Oh, crap, now what will I do? LOL

Great post, Robin. I am facing some drama right now, too, and this was a good thing to read this morning. Thanks.

Chris said...

""It has been helpful for me to learn from adopted people the things that help me understand my own adult children. But understanding the person does not change them...just me. That leaves me with what I am going to do with the understanding and that is where my responsibility to myself comes into the picture. What am I willing to do for the relationship and what am I unwilling to do? When it approaches the territory of changing my persona or my deepest held values to meet the needs of someone else, I call a halt. Sometimes the answer is "Love and let go."""

Your words above, as of late, have been my deepest and most honest thoughts as well. Thank you.

Liz said...

The fact that we are all responsible for our own happiness, is a lesson I learn over and over in my life.

When my son and daughter came back into my life with reunion, then decided to end all contact after three and a half years; I am re-learning the lesson once again.

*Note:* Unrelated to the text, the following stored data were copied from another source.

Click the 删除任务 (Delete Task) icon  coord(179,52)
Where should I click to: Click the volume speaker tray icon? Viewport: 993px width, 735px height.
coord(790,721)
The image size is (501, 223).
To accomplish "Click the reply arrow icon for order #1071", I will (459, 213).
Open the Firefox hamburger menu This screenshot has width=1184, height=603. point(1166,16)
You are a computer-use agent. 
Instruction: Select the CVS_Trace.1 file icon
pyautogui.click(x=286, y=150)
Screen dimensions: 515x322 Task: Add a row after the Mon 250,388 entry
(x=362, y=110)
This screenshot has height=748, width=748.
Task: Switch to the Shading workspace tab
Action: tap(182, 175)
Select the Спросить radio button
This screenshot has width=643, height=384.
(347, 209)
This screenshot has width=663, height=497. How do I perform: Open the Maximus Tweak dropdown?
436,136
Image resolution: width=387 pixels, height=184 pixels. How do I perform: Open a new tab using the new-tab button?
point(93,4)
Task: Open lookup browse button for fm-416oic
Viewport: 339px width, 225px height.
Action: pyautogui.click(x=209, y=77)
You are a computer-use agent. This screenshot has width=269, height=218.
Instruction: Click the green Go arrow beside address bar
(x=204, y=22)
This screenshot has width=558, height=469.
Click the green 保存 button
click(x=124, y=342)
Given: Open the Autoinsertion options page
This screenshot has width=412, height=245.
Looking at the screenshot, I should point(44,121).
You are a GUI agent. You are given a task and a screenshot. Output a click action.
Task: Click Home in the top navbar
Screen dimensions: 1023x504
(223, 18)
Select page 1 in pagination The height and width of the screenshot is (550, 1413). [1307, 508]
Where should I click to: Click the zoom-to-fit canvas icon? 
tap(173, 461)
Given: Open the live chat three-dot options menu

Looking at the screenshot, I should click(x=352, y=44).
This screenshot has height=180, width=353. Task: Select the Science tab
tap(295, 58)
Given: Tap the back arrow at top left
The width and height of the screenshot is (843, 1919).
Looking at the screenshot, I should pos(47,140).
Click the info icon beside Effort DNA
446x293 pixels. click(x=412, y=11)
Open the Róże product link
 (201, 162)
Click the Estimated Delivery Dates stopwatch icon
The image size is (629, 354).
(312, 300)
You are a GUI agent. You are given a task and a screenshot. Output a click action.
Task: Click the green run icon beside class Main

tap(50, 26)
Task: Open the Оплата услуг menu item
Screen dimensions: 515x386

Before reunion, I believed that if I ever had the chance to have G & J back in my life, I would make sure that they knew how much they were missed and loved so that we would never be apart again in this lifetime. I neglected to figure in the fact that I can't control what G & J choose, and as it turns out, they choose not to remain connected "in this lifetime." It never occured to me that they would not feel the same way, and want to make sure we never lost each other again.

This realization devastated me and I felt certain that I would lose my mind or die of a broken heart as it dawned on me that things were falling apart, and there was nothing I could do about it. After all, I had tied my whole happiness on keeping these relationships with G & J intact, no matter the cost to me, but in the end, I could not.

So now here I am, again, learning the lesson that G & J's choice to end contact with me, doesn't define me either. Thankfully, I am living and still sane most days, and although I experience cycles of grief, I am happy; because I choose happiness. I am responsible for my life choices, and that is a freedom I enjoy more with each passing year.